Is the internationally recognised standard for the quality management of businesses and applies to the processes that create and control the products and services an organisation supplies, prescribes systematic control of activities to ensure that the needs and expectations of customers are met.

EN ISO 13485:2003

Specifies requirements for a quality management system where an organization needs to demonstrate its ability to provide medical devices and related services that consistently meet customer requirements and regulatory requirements applicable to medical devices and related services. The primary objective of ISO 13485:2003 is to facilitate harmonized medical device regulatory requirements for quality management systems.

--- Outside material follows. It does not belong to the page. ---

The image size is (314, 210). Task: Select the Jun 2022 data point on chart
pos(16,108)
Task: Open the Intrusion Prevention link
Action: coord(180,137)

A mandatory conformity mark for products placed on the market in the European Economic Area (EEA). With the CE marking on a product, the manufacturer ensures that the product conforms with the essential requirements of the applicable EC directives.


The Food and Drug Administration (FDA or USFDA) is an agency of the United States Department of Health and Human Services, one of the United States federal executive departments. The FDA is responsible for protecting and promoting public health. FDA certificate assures that a product meets US FDA requirements for medical devices sold in the USA.